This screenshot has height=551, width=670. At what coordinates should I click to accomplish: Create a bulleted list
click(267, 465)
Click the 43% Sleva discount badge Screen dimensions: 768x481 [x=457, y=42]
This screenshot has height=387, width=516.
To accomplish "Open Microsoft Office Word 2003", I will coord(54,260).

________

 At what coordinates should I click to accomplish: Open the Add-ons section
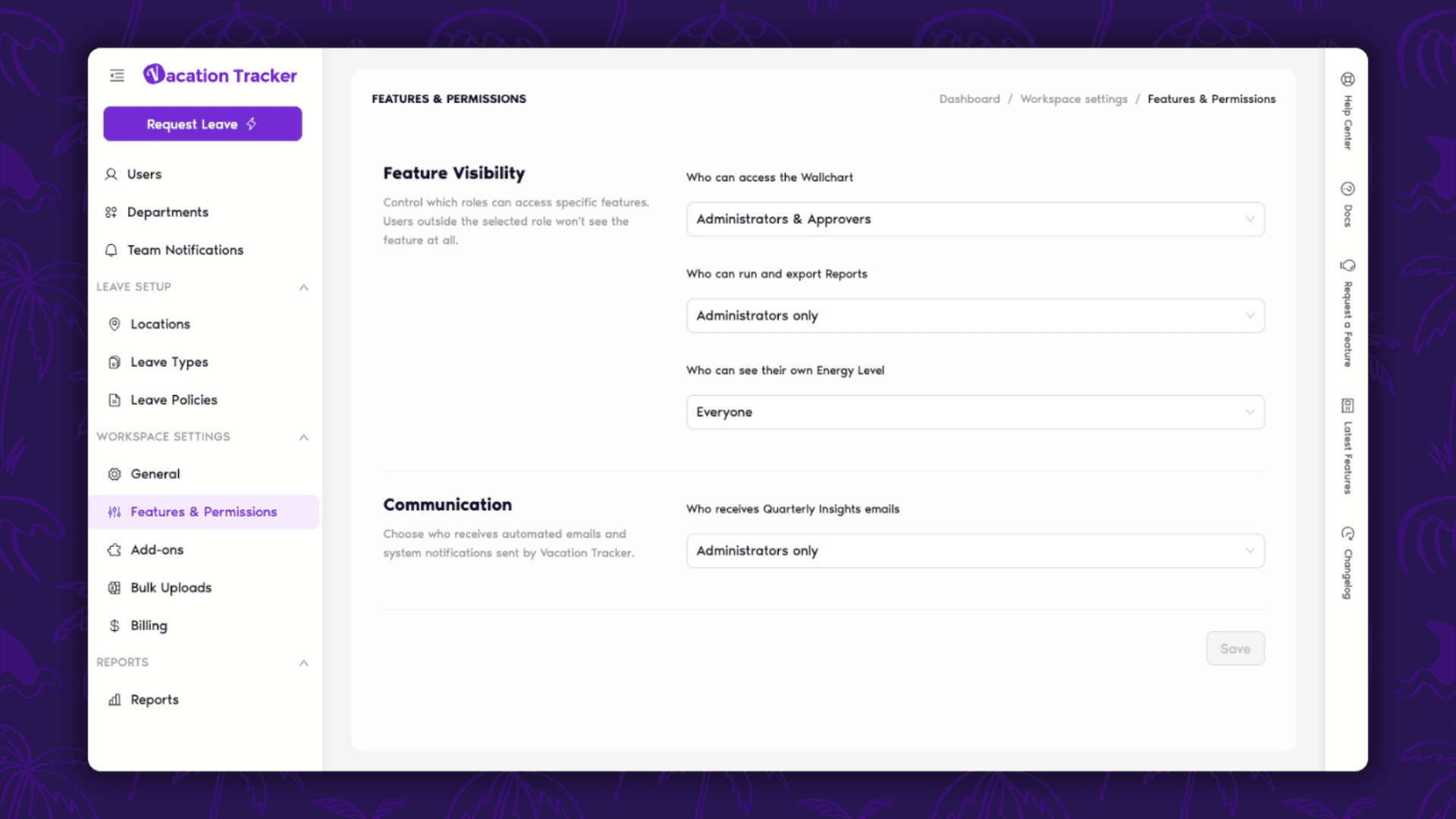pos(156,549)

________

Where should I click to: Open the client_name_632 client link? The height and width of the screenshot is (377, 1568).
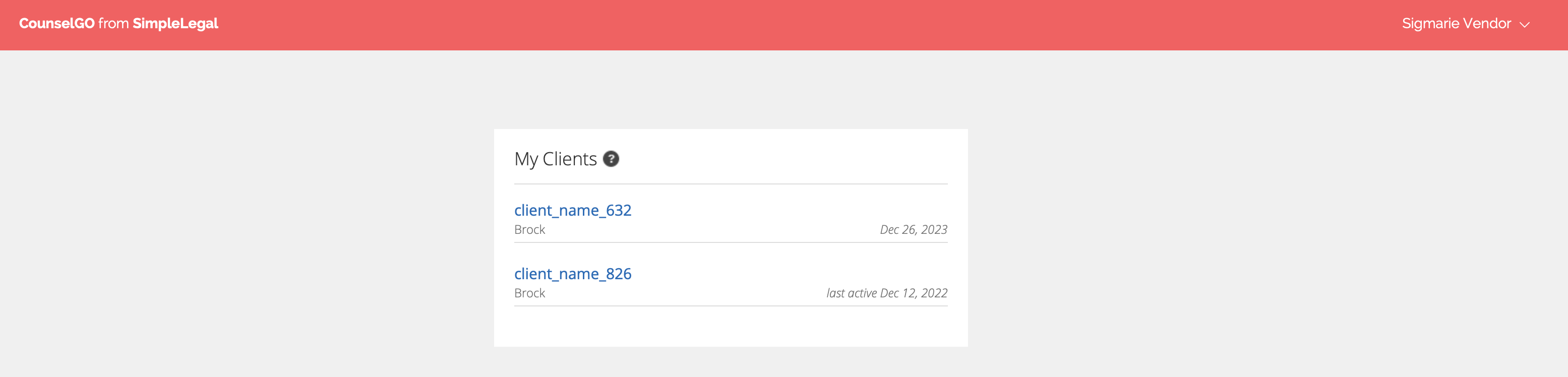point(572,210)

________

## [EXERCISE]
Among the lines above, find the one with "This screenshot has height=551, width=670." and the one with "This screenshot has height=387, width=516.". Quote both and everything between them, exactly.

## [RESPONSE FOR THIS EXERCISE]
This screenshot has height=551, width=670. At what coordinates should I click to accomplish: Create a bulleted list
click(267, 465)
Click the 43% Sleva discount badge Screen dimensions: 768x481 [x=457, y=42]
This screenshot has height=387, width=516.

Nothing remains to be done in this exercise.